The bill increases transparency and accountability around special government employees by requiring timely classification, a 130‑day cap, and a public, accessible SGE database — but it also creates administrative costs, privacy risks, and potential disruption or deterrence for experts who advise the government.
Taxpayers, researchers, watchdogs, and journalists gain searchable, machine-readable public access to covered SGE names, titles, pay, agency, appointment dates, and (subject to limited exceptions) financial disclosures, enabling stronger public oversight and conflict-of-interest analysis.
Individuals who repeatedly serve as SGEs will be limited to 130 days per 365-day period, reducing prolonged informal arrangements and increasing accountability for when people are effectively acting as employees.

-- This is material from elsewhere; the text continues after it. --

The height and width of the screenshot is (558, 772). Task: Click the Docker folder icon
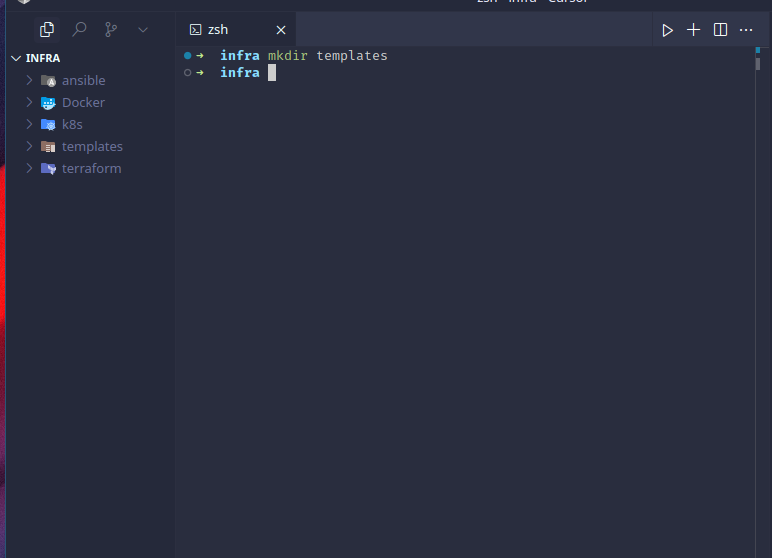pos(48,102)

Federal workers who serve long‑term as SGEs will be reclassified as employees within 30 days, giving those individuals formal employment status and associated rights and benefits.
Federal agencies and the SGE workforce may face operational disruption: reclassification deadlines, the 130‑day cap, and counting rules (including short compensated days) can create immediate administrative burdens, hiring needs, and loss of flexible advisory arrangements.

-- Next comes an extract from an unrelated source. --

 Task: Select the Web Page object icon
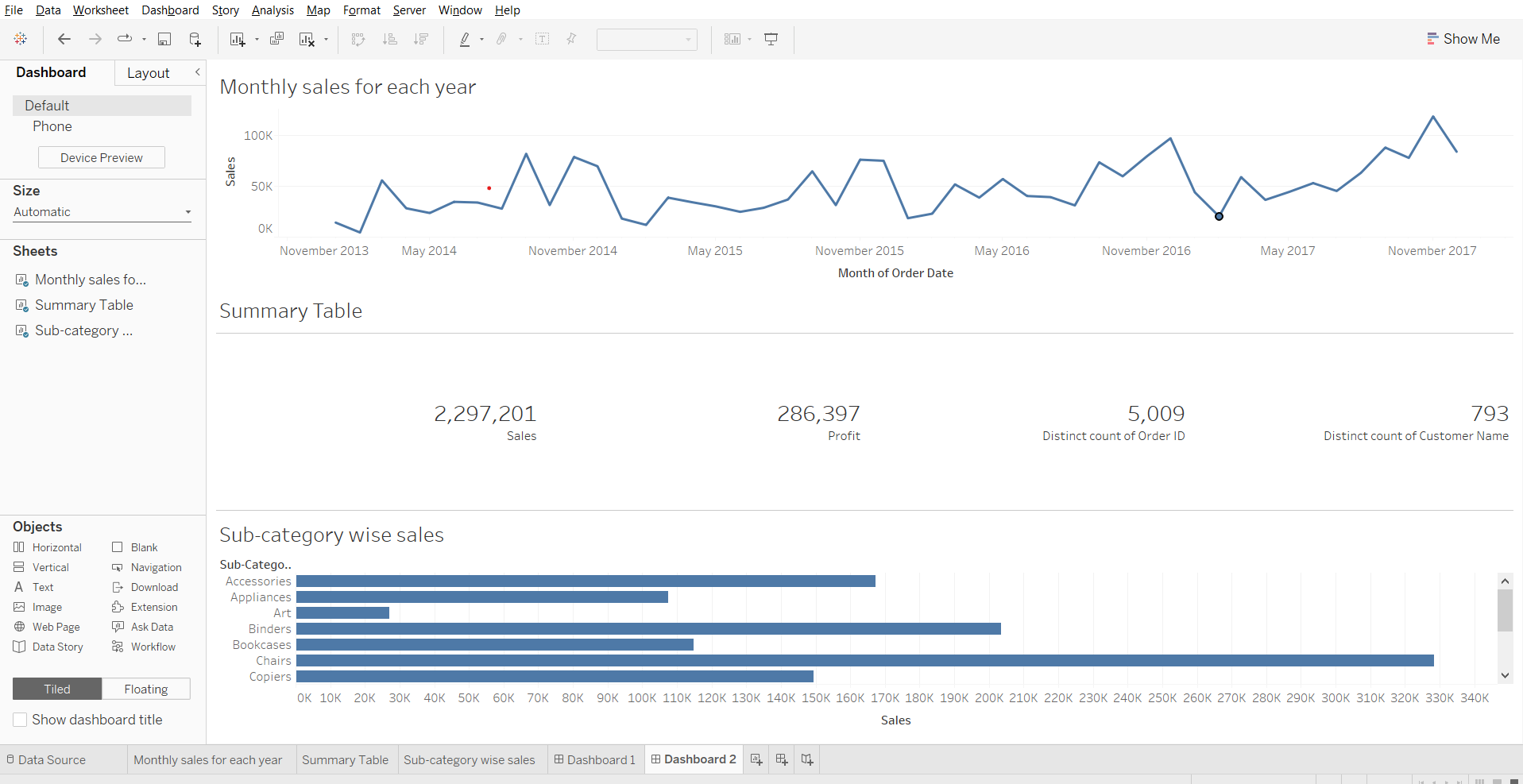[x=20, y=627]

Covered SGEs face heightened privacy and security risks because publication of names, titles, pay rates, and public financial disclosures can expose individuals to targeted harassment or reveal sensitive personal information.
OPM and executive agencies will incur implementation and ongoing administrative costs and workload to collect, review, audit, and publish SGE data, diverting staff time and resources and creating recurring expenses for taxpayers.
Based on analysis of 3 sections of legislative text.
Caps SGE service at 130 days/year, requires agency reclassification when exceeded, and creates a public searchable database of covered SGEs and most financial disclosures.
Introduced March 27, 2025 by Ben Ray Luján · Last progress March 27, 2025
Limits how long outside experts can serve as special Government employees (SGEs) to 130 days in any 365-day period and requires agencies to reclassify anyone who exceeds that limit. Creates a public, searchable, and accessible federal database of covered SGEs with names, titles, pay, appointment dates, agency, and links to financial disclosure reports, plus deadlines and audits to enforce agency reporting. Requires OPM, working with the Office of Government Ethics, to build the database within 210 days, sets short deadlines for agencies to notify OPM of personnel actions, and directs OPM to audit compliance and report to Congress within three years. Some financial disclosure reports will be posted publicly, with limited exceptions for classified material or certain exempted filers.